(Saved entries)
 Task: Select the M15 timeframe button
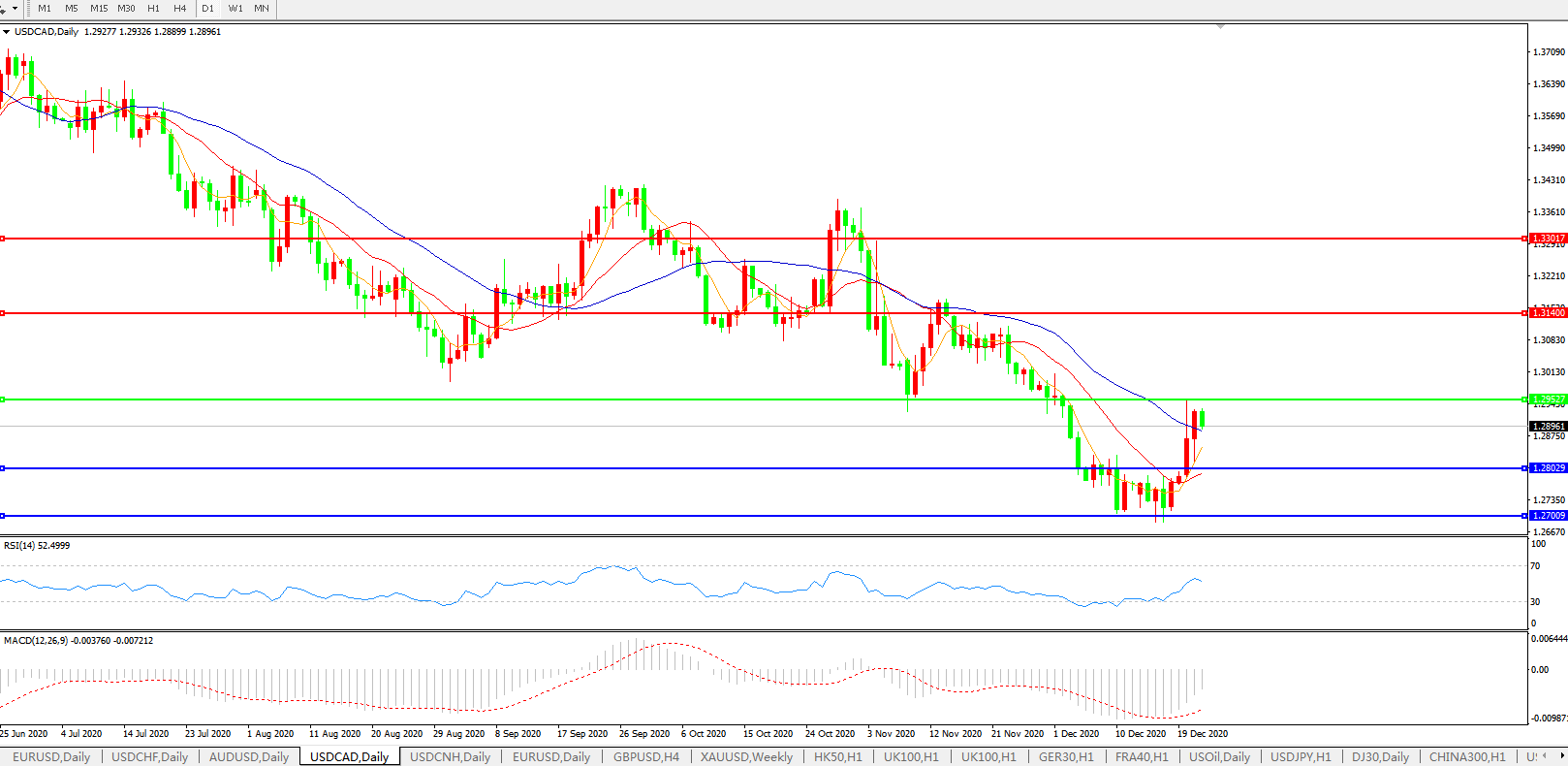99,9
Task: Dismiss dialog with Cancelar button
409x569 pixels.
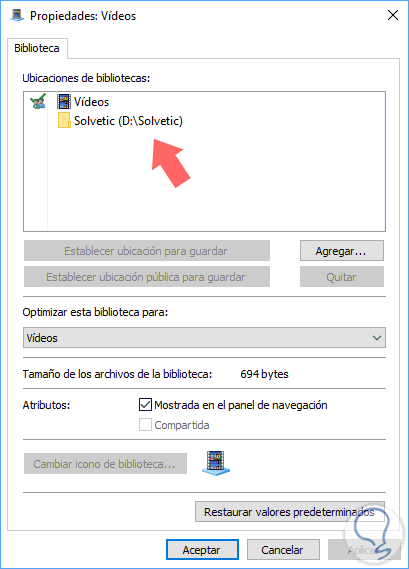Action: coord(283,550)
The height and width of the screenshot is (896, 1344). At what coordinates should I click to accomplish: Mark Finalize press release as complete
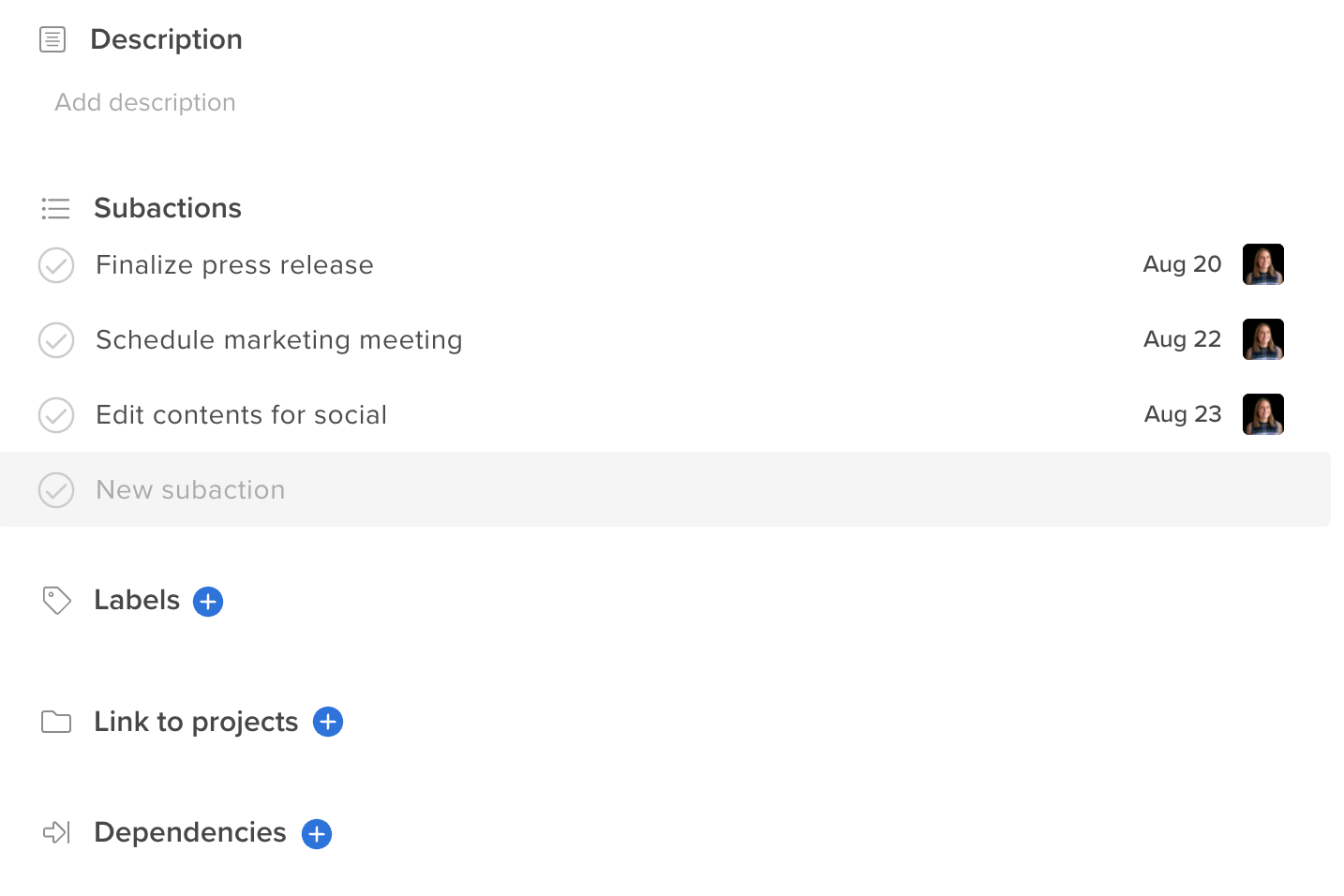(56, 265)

__Goal of the exercise__
Each record above must be retyped exactly. Omit the pictures.

__Answer below__
 Task: Select the M15 timeframe button
99,9
Task: Dismiss dialog with Cancelar button
409x569 pixels.
Action: coord(283,550)
The height and width of the screenshot is (896, 1344). At what coordinates should I click to accomplish: Mark Finalize press release as complete
(56, 265)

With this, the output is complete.